Status epilepticus – continuous or rapid sequential seizure activity for 30 minutes or more – is a medical emergency with a high mortality rate in both children and adults. Prompt and effective treatment is key; therefore the American Epilepsy Society (AES) has released a new guideline to help physicians, hospitals, and health systems treat patients effectively. The guideline is published in the January/February issue of Epilepsy Currents, the AES journal.
Each year, between 50,000 and 150,000 Americans have status epilepticus with rates of death estimated at less than 3 percent for children and up to 30 percent for adults. This guideline focuses on convulsive status epilepticus in particular because it is the most common type of status epilepticus and is associated with substantial mortality.
“This is a valuable new guideline for both children and adults that could change the approach many clinicians take in treating these seizure emergencies,” said guideline author Tracy Glauser, M.D., with Cincinnati Children’s Hospital Medical Center’s Comprehensive Epilepsy Center. “The goal of therapy is the rapid termination of the seizure activity to reduce neurological injuries and deaths.”
Despite recognition of the need to address status epilepticus as a critical care emergency, current treatment approaches vary dramatically. Some therapies focus on reducing rather than ending the seizures and use inefficient therapies such as sedatives and paralytics or insufficient doses of anticonvulsants.
The guideline, which reviewed all available adult and pediatric evidence, provides a treatment algorithm that comprises three phases of treatment. It also offers evidence-based answers to the effectiveness, safety and tolerability questions regarding the treatment of convulsive status epilepticus.
- Stabilization phase (0-5 minutes of seizure activity), includes standard initial first aid for seizures and initial assessments and monitoring.
- Initial therapy phase (5-20 minutes of seizure activity) when it is clear the seizure requires medical intervention, a benzodiazepine (specifically IM midazolam, IV lorazepam, or IV diazepam) is recommended as the initial therapy of choice, given its demonstrated efficacy, safety, and tolerability.

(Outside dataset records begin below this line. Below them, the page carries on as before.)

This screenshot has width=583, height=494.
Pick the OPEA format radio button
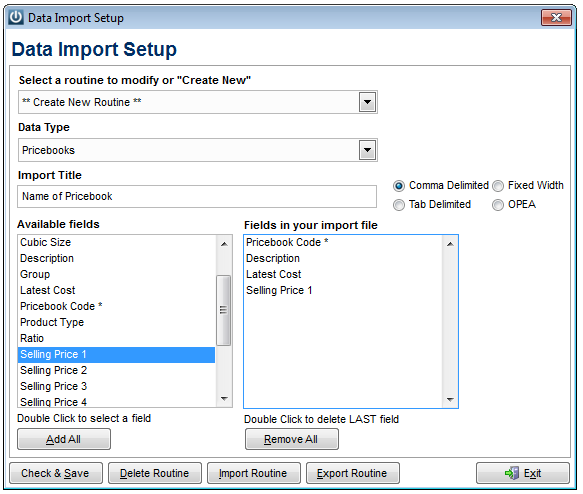tap(498, 205)
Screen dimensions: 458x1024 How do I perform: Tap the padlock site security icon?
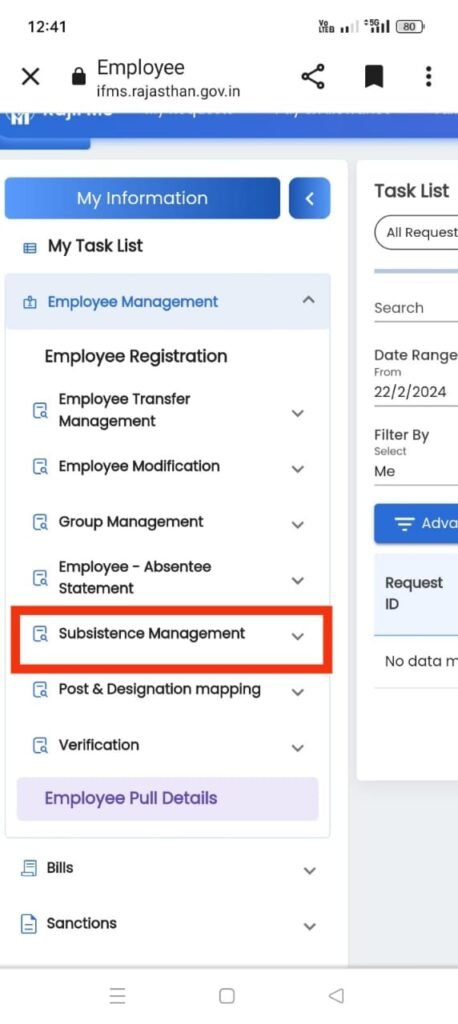click(x=78, y=78)
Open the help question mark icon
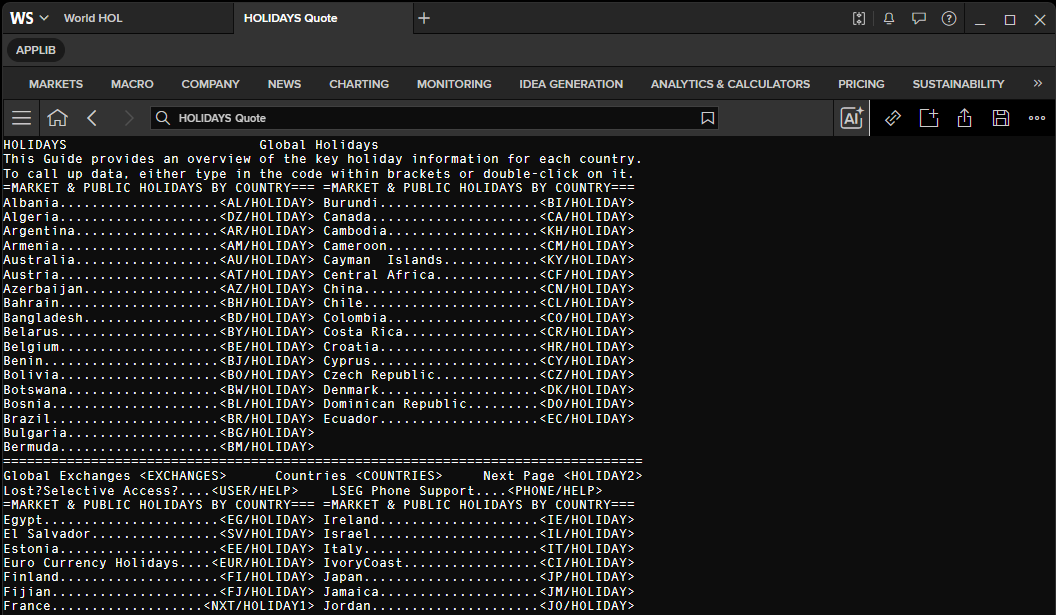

- Second therapy phase (20-40 minutes of seizure activity) when response (or lack of response) to the initial therapy should be apparent. Reasonable options include fosphenytoin, valproic acid and levetiracetam. There is no clear evidence that any one of these options is better than the others. Because of adverse events, IV phenobarbital is a reasonable second-therapy alternative if none of the three recommended therapies are available.
- Third therapy phase (40+minutes of seizure activity). There is no clear evidence to guide therapy in this phase. The guideline found strong evidence that initial second therapy is often less effective than initial therapy, and the third therapy is substantially less effective than initial therapy. Thus, if second therapy fails to stop the seizures, treatment considerations should include repeating second-line therapy or anesthetic doses of either thiopental, midazolam, pentobarbital, or propofol (all with continuous EEG monitoring).
The guideline also found evidence that depending on the causes or severity of the seizure, clinicians may go through the phases faster or even skip the second phase and move rapidly to the third phase, especially in sick or intensive care unit patients.
“In treating status epilepticus there is an overriding urgency to stop seizures before the 30-minute mark when seizure-associated neurologic injury can occur,” said guideline coauthor Shlomo Shinnar, M.D., Ph.D., with Albert Einstein College of Medicine and Montefiore Medical Center. “This guideline supports an aggressive approach to treating status epilepticus and seeks to bring some structure to what can often be a chaotic and dire medical situation.”
The guideline was endorsed by the Epilepsy Foundation, Child Neurology Society, Association of Child Neurology Nurses, American College of Emergency Physicians and American Association of Neuroscience Nurses.